> Dataset entries
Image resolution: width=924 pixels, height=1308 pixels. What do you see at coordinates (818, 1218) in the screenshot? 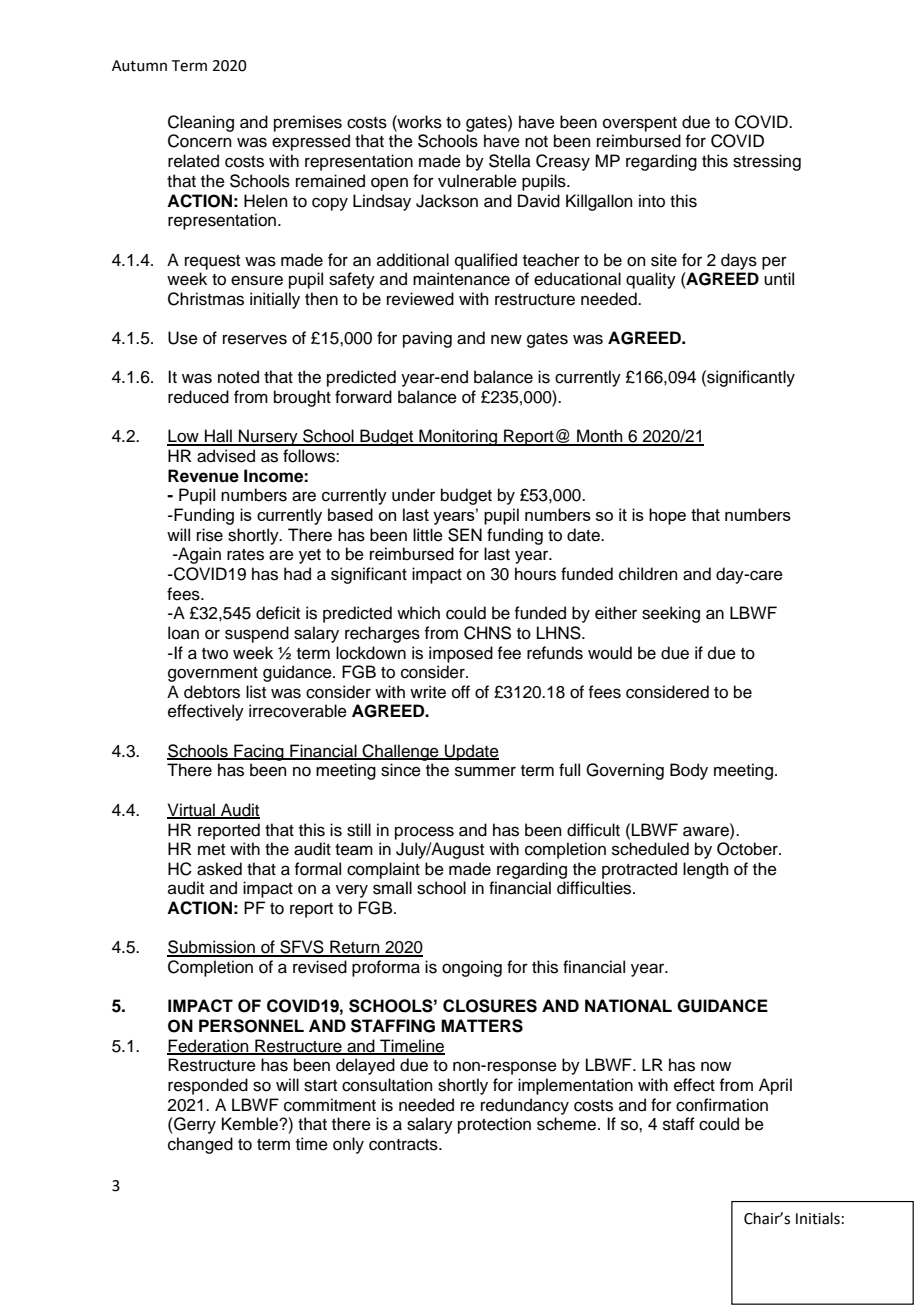
I see `Initials` at bounding box center [818, 1218].
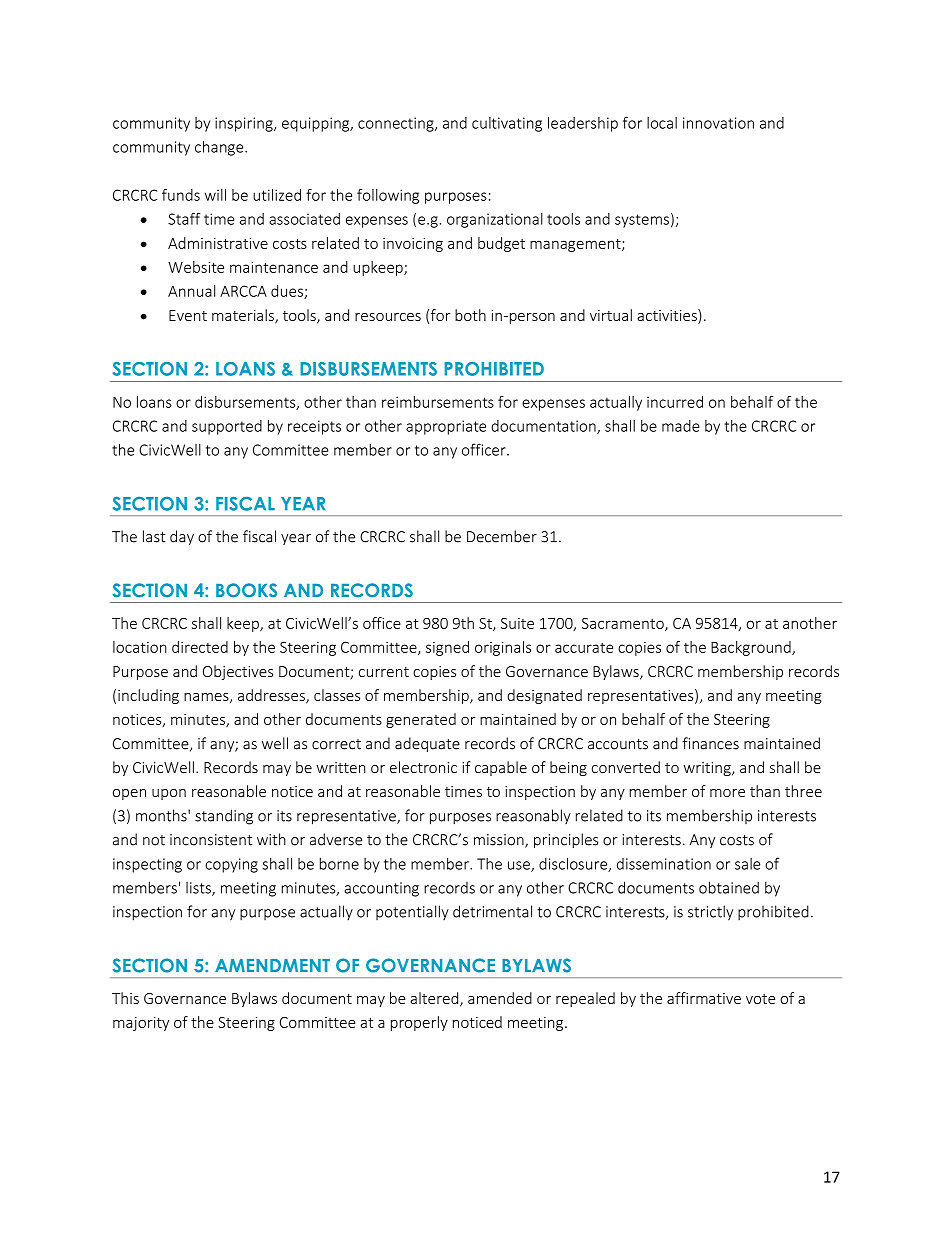  What do you see at coordinates (752, 648) in the screenshot?
I see `Background` at bounding box center [752, 648].
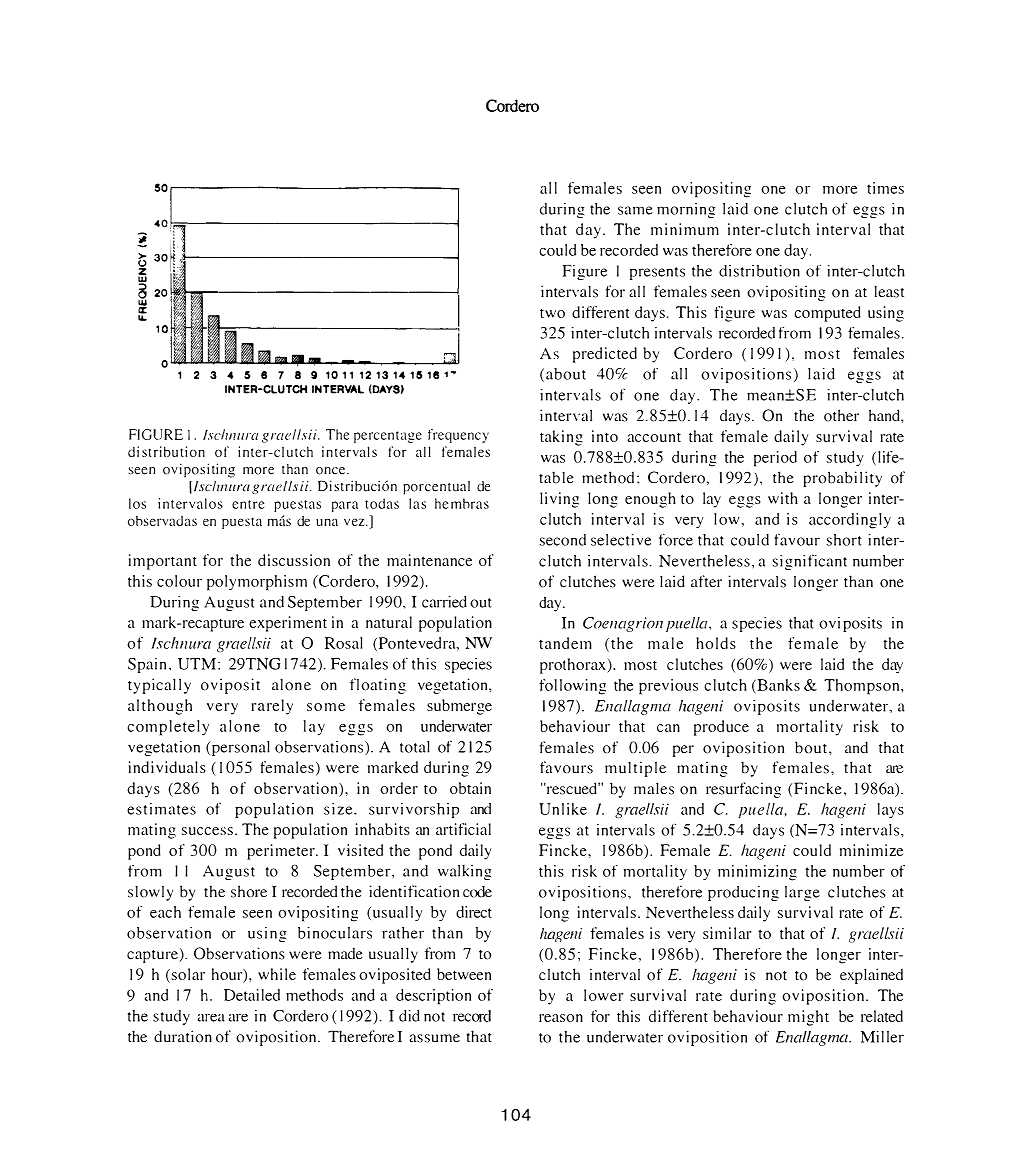  I want to click on reason, so click(561, 1018).
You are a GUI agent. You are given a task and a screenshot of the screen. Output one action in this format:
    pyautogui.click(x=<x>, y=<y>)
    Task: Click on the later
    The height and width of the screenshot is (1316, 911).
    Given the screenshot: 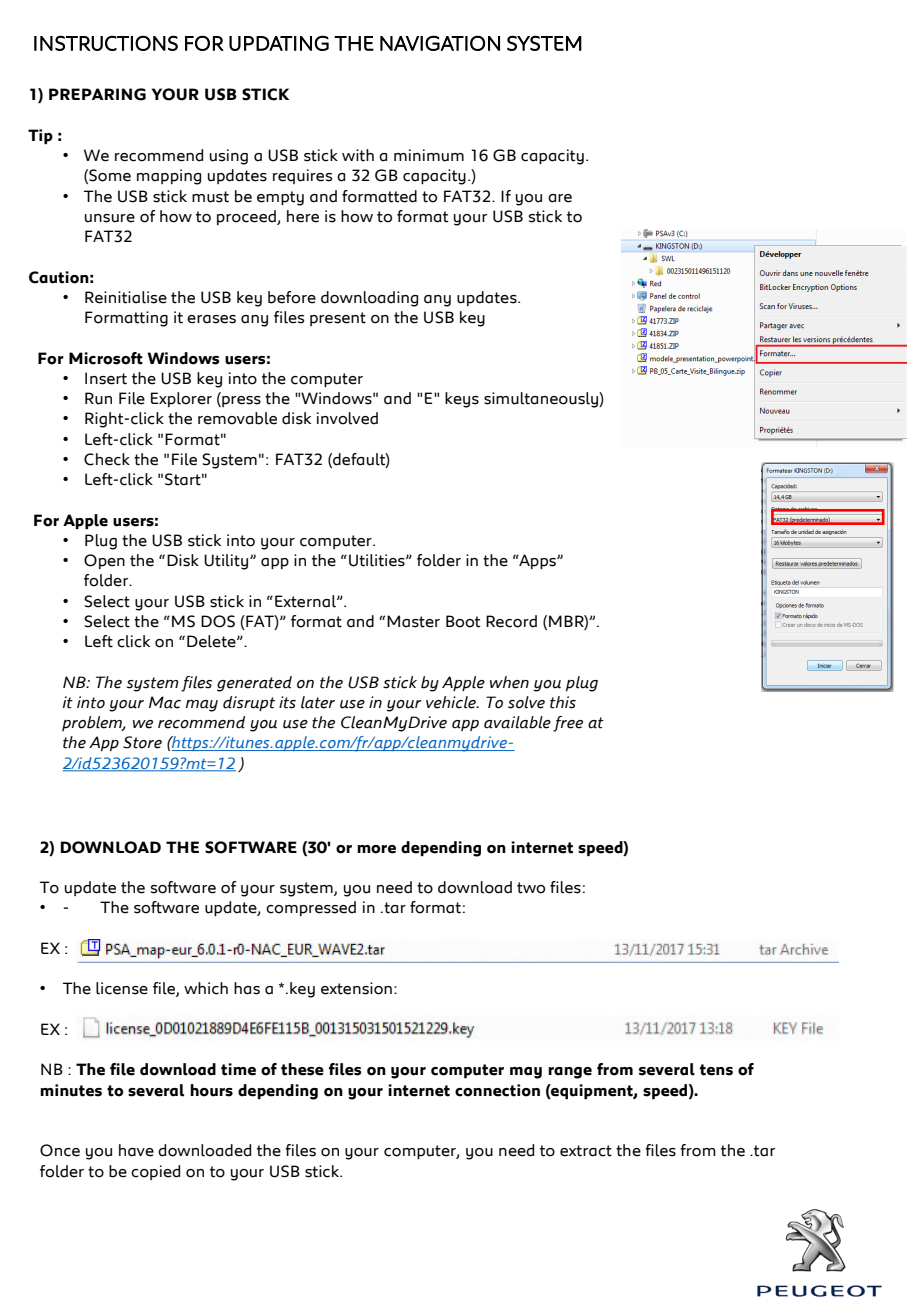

> What you are asked to do
Rewrite the listing above with each "pixels" changed to "px" and everything else kept the same. Leave the pictures out.

> Response below
Image resolution: width=924 px, height=1308 px. What do you see at coordinates (818, 1218) in the screenshot? 
I see `Initials` at bounding box center [818, 1218].
  What do you see at coordinates (752, 648) in the screenshot?
I see `Background` at bounding box center [752, 648].
  I want to click on reason, so click(561, 1018).
You are a GUI agent. You are given a task and a screenshot of the screen. Output one action in this format:
    pyautogui.click(x=<x>, y=<y>)
    Task: Click on the later
    The height and width of the screenshot is (1316, 911).
    Given the screenshot: 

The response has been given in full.